╔══
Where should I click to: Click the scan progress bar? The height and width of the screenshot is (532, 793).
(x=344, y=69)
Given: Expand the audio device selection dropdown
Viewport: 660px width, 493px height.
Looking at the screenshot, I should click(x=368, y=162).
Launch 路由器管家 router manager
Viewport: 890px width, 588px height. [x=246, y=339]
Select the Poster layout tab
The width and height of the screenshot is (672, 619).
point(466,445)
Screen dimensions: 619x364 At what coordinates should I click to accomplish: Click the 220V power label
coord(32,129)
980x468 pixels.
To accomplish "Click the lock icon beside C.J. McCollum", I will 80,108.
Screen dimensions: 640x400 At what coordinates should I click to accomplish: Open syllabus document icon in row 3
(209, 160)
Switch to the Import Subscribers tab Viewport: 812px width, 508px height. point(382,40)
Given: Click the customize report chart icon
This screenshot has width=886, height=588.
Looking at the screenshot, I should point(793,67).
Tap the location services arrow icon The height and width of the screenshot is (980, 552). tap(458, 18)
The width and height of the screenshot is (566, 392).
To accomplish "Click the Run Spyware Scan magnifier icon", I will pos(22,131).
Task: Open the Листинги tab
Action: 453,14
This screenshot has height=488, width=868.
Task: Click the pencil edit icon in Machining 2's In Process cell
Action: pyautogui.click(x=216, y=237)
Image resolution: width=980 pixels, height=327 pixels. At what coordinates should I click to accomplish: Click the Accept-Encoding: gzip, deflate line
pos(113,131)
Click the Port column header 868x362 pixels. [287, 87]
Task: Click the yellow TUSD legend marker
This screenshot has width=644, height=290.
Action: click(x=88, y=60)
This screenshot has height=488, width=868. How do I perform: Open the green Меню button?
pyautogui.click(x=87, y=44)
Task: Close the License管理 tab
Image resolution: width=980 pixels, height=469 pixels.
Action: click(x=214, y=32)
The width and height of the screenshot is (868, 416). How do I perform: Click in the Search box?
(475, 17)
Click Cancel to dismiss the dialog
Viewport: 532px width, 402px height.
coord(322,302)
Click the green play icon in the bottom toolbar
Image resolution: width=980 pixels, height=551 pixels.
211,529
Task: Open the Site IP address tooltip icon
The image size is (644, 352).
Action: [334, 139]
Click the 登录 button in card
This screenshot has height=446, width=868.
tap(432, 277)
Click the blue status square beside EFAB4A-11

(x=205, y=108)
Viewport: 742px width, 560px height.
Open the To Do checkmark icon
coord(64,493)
╚══
What the task asks:
Faithfully transcribe the whole of the data.

Answer section:
Where should I click to: Click the scan progress bar? The height and width of the screenshot is (532, 793).
(x=344, y=69)
Given: Expand the audio device selection dropdown
Viewport: 660px width, 493px height.
Looking at the screenshot, I should click(x=368, y=162).
Launch 路由器管家 router manager
Viewport: 890px width, 588px height. [x=246, y=339]
Select the Poster layout tab
The width and height of the screenshot is (672, 619).
point(466,445)
Screen dimensions: 619x364 At what coordinates should I click to accomplish: Click the 220V power label
coord(32,129)
980x468 pixels.
To accomplish "Click the lock icon beside C.J. McCollum", I will 80,108.
Screen dimensions: 640x400 At what coordinates should I click to accomplish: Open syllabus document icon in row 3
(209, 160)
Switch to the Import Subscribers tab Viewport: 812px width, 508px height. point(382,40)
Given: Click the customize report chart icon
This screenshot has width=886, height=588.
Looking at the screenshot, I should point(793,67).
Tap the location services arrow icon The height and width of the screenshot is (980, 552). tap(458, 18)
The width and height of the screenshot is (566, 392).
To accomplish "Click the Run Spyware Scan magnifier icon", I will pos(22,131).
Task: Open the Листинги tab
Action: 453,14
This screenshot has height=488, width=868.
Task: Click the pencil edit icon in Machining 2's In Process cell
Action: pyautogui.click(x=216, y=237)
Image resolution: width=980 pixels, height=327 pixels. At what coordinates should I click to accomplish: Click the Accept-Encoding: gzip, deflate line
pos(113,131)
Click the Port column header 868x362 pixels. [287, 87]
Task: Click the yellow TUSD legend marker
This screenshot has width=644, height=290.
Action: click(x=88, y=60)
This screenshot has height=488, width=868. How do I perform: Open the green Меню button?
pyautogui.click(x=87, y=44)
Task: Close the License管理 tab
Image resolution: width=980 pixels, height=469 pixels.
Action: click(x=214, y=32)
The width and height of the screenshot is (868, 416). How do I perform: Click in the Search box?
(475, 17)
Click Cancel to dismiss the dialog
Viewport: 532px width, 402px height.
coord(322,302)
Click the green play icon in the bottom toolbar
Image resolution: width=980 pixels, height=551 pixels.
211,529
Task: Open the Site IP address tooltip icon
The image size is (644, 352).
Action: [334, 139]
Click the 登录 button in card
This screenshot has height=446, width=868.
tap(432, 277)
Click the blue status square beside EFAB4A-11

(x=205, y=108)
Viewport: 742px width, 560px height.
Open the To Do checkmark icon
coord(64,493)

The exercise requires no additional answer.